### Task to carry out
Output exactly the lines from the one holding "Instruction: Open 报名考试 in the sidebar" through the final line of the entries.

- - - -

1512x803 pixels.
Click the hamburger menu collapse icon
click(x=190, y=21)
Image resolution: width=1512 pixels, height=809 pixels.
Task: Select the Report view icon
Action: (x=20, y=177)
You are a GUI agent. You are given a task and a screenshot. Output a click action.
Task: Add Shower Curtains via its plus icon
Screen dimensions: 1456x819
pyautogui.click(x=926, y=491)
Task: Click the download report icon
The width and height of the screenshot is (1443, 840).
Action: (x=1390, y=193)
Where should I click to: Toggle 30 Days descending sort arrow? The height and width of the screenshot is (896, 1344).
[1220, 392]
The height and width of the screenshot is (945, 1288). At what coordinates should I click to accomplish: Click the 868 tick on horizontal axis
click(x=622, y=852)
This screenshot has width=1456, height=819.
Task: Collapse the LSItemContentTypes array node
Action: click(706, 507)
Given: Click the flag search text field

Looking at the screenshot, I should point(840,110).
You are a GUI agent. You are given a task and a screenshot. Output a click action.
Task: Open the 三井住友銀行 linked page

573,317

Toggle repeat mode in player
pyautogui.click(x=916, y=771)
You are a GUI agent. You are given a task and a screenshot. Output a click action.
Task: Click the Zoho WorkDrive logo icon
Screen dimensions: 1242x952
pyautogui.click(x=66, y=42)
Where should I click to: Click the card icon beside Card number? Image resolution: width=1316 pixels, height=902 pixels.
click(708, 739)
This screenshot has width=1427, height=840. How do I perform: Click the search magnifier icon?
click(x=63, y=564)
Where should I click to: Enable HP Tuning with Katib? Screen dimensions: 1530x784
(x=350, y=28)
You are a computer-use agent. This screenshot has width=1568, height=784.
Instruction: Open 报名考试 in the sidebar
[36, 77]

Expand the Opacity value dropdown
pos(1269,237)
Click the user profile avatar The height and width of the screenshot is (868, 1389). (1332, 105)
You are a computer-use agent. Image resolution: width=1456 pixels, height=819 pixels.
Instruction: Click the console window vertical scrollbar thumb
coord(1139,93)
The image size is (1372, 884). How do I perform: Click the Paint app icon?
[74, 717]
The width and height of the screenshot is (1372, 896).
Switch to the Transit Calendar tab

- - - -

### Completed task
Instruction: Open 报名考试 in the sidebar
[36, 77]

Expand the Opacity value dropdown
pos(1269,237)
Click the user profile avatar The height and width of the screenshot is (868, 1389). (1332, 105)
You are a computer-use agent. Image resolution: width=1456 pixels, height=819 pixels.
Instruction: Click the console window vertical scrollbar thumb
coord(1139,93)
The image size is (1372, 884). How do I perform: Click the Paint app icon?
[74, 717]
The width and height of the screenshot is (1372, 896).
Switch to the Transit Calendar tab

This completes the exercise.